## About this exercise:
Within the entries below, find the portion that opens with the line containing "Task: Click the Apply filter button" and closes with the line containing "The image size is (1024, 601).". Retype that portion exactly and only.
--- Data supplied Enclosed Below ---
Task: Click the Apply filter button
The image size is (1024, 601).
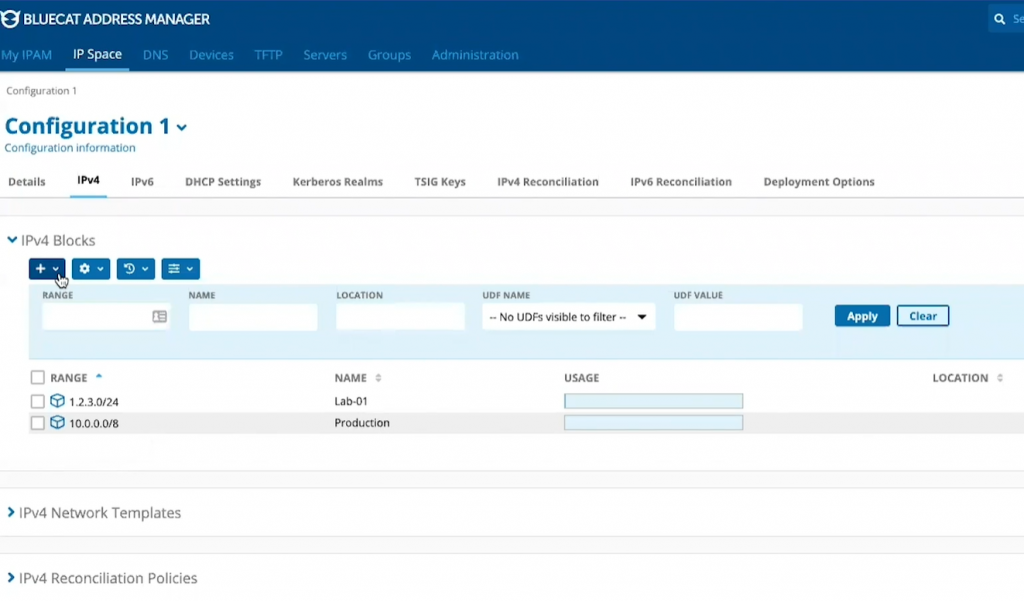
--- End of Enclosed Data supplied ---
--- Data supplied Enclosed Below ---
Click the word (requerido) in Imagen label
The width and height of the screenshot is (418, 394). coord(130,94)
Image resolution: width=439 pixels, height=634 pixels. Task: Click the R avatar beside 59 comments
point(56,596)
--- End of Enclosed Data supplied ---
--- Data supplied Enclosed Below ---
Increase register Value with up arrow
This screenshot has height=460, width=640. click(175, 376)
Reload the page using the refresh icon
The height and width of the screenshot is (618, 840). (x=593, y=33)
--- End of Enclosed Data supplied ---
## Result:
Task: Click the Apply filter button
The image size is (1024, 601).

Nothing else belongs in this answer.